There were 236 households, of which 17.4% had children under the age of 18 living with them, 47.5% were married couples living together, 5.9% had a female householder with no husband present, 3.4% had a male householder with no wife present, and 43.2% were non-families. 39.4% of all households were made up of individuals, and 16.9% had someone living alone who was 65 years of age or older. The average household size was 1.98 and the average family size was 2.60.

The median age in the city was 50.5 years. 16.9% of residents were under the age of 18; 4.4% were between the ages of 18 and 24; 17.6% were from 25 to 44; 39.7% were from 45 to 64; and 21.6% were 65 years of age or older. The gender makeup of the city was 50.5% male and 49.5% female.

===2000 census===
As of the census of 2000, there were 605 people, 254 households, and 166 families residing in the city. The population density was 491.5 PD/sqmi. There were 309 housing units at an average density of 251.0 /sqmi. The racial makeup of the city was 99.17% White, 0.50% Native American, and 0.33% from two or more races.

There were 254 households, out of which 29.9% had children under the age of 18 living with them, 59.8% were married couples living together, 3.9% had a female householder with no husband present, and 34.3% were non-families. 31.1% of all households were made up of individuals, and 14.6% had someone living alone who was 65 years of age or older. The average household size was 2.33 and the average family size was 2.96.

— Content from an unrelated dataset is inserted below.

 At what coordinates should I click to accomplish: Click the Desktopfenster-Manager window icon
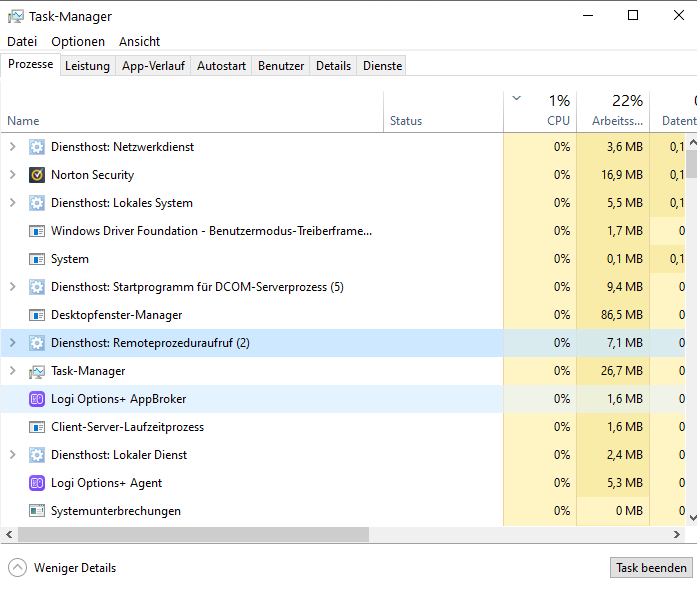pos(37,315)
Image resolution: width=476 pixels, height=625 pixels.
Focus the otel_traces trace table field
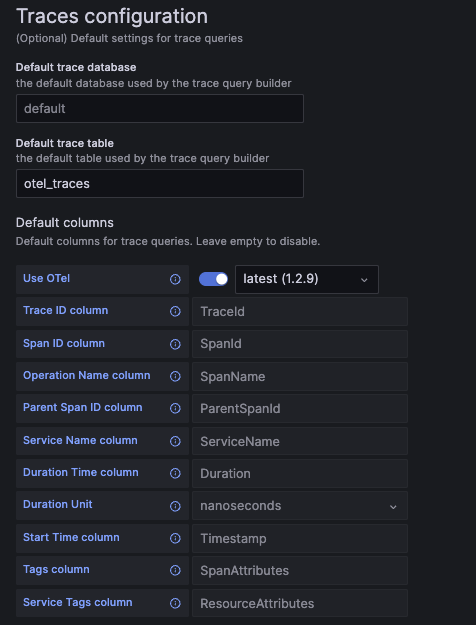click(160, 183)
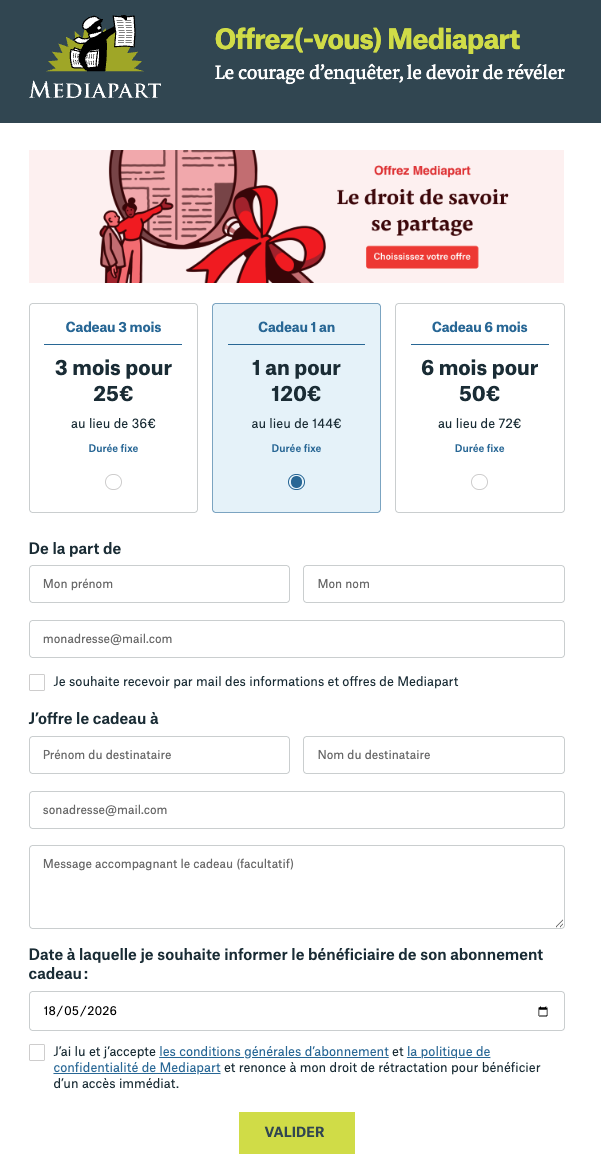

In the city, the population was spread out, with 22.8% under the age of 18, 6.0% from 18 to 24, 25.5% from 25 to 44, 26.8% from 45 to 64, and 19.0% who were 65 years of age or older. The median age was 42 years. For every 100 females, there were 97.1 males. For every 100 females age 18 and over, there were 97.9 males.

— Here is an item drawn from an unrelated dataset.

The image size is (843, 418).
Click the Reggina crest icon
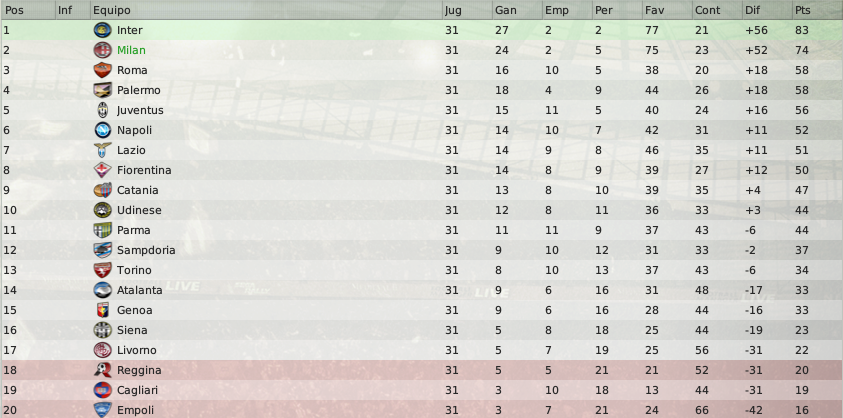[102, 370]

The median income for a household in the city was $31,250, and the median income for a family was $39,583. Males had a median income of $22,875 versus $17,417 for females. The per capita income for the city was $19,297. About 7.4% of families and 11.2% of the population were below the poverty line, including 17.7% of those under age 18 and 16.5% of those age 65 or over.

==Education==
Big Stone City School District 25-1 is the local school district.